C. Conclusions du comité
C. Conclusions du comité- 559. Le comité observe que, dans la présente plainte, l’Union générale des travailleurs d’Espagne (UGT) allègue que la nouvelle loi sur l’extranéité (LO 8/2000 sur les droits des étrangers en Espagne et leur intégration sociale) restreint les droits syndicaux des étrangers en subordonnant l’exercice de ces droits à l’obtention d’un permis de séjour ou de résidence dans le pays. L’organisation plaignante signale en outre l’absence, en la matière, de normes transitoires claires, de sorte que le changement brutal de légalité a pour conséquence le passage d’étrangers à un régime plus sévère et, pour ceux dont la régularisation du séjour est en cours, la perte de droits qui leur étaient déjà reconnus.
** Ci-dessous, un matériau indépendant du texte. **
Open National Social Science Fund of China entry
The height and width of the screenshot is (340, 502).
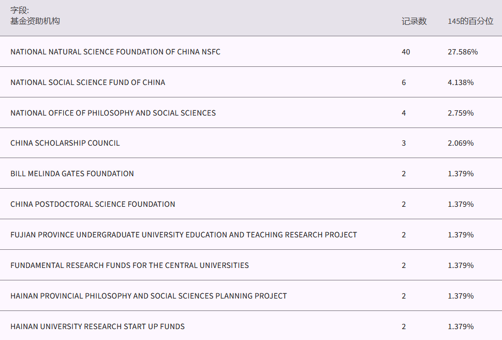pyautogui.click(x=88, y=82)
- 560. Le comité note également que, en réponse aux allégations de discrimination, le gouvernement rétorque que la loi a été modifiée moins pour changer le statut des étrangers vis-à-vis des ressortissants espagnols que pour établir une distinction claire entre, d’une part, les étrangers qualifiés de «légaux», qui jouissent des droits syndicaux sur un pied d’égalité avec les ressortissants nationaux, et, d’autre part, les étrangers «en situation irrégulière», afin de contrôler les flux migratoires et de combattre les mafias se livrant au trafic d’êtres humains et à leur exploitation ultérieure par le travail, en établissant, contrairement à la loi antérieure, une distinction claire entre les Espagnols et les étrangers légaux, d’une part, et les étrangers en situation irrégulière, d’autre part.
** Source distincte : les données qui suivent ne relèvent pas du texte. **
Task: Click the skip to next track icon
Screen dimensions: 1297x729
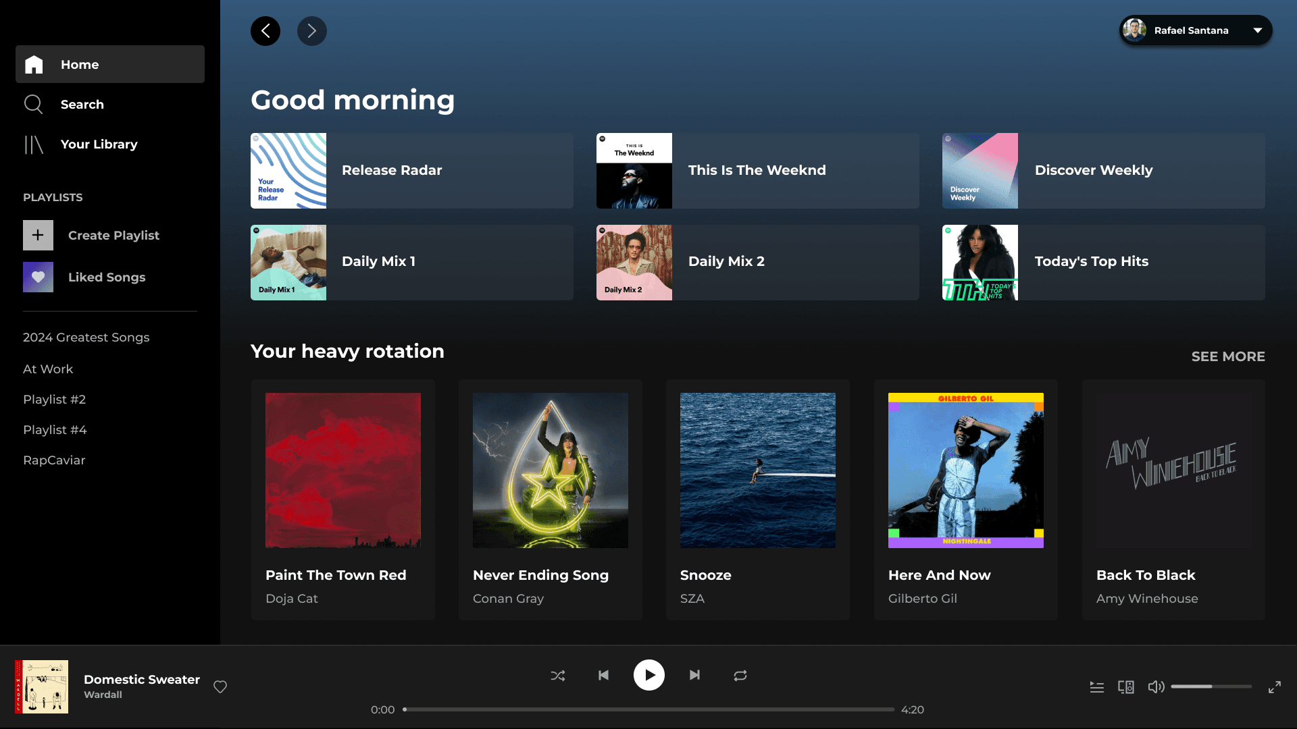Action: pyautogui.click(x=695, y=675)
- 561. Au vu des éléments qui précèdent, le comité observe que le problème qui se pose dans le cas présent consiste à déterminer s’il convient de donner, comme le demande l’organisation plaignante, une interprétation extensive du concept de «travailleurs», utilisé dans les conventions de l’OIT sur la liberté syndicale. Dans ces conditions, le comité rappelle qu’aux termes de l’article 2 de la convention no 87 les travailleurs, sans distinction d’aucune sorte, ont le droit, sans autorisation préalable, de s’affilier aux organisations de leur choix. La seule exception autorisée par la convention nº 87 est celle qui est visée à l’article 9 et qui concerne les forces armées et la police. De l’avis du comité, il apparaît donc que tous les travailleurs, à cette seule exception, sont couverts par la convention nº 87. En conséquence, le comité demande au gouvernement, au sujet de la législation en cause, de tenir compte de la teneur de l’article 2 de la convention nº 87. Il souligne également que les syndicats doivent avoir le droit de représenter et d’assister les travailleurs couverts par la convention en vue de défendre et promouvoir leurs intérêts.
Recommandation du comité
Recommandation du comité- 562. Au vu des conclusions qui précèdent, le comité invite le Conseil d’administration à approuver la recommandation suivante:
- Le comité demande au gouvernement, au sujet de la législation en cause, de tenir compte de l’article 2 de la convention nº 87, selon lequel les travailleurs, sans distinction d’aucune sorte, ont le droit de s’affilier aux organisations de leur choix.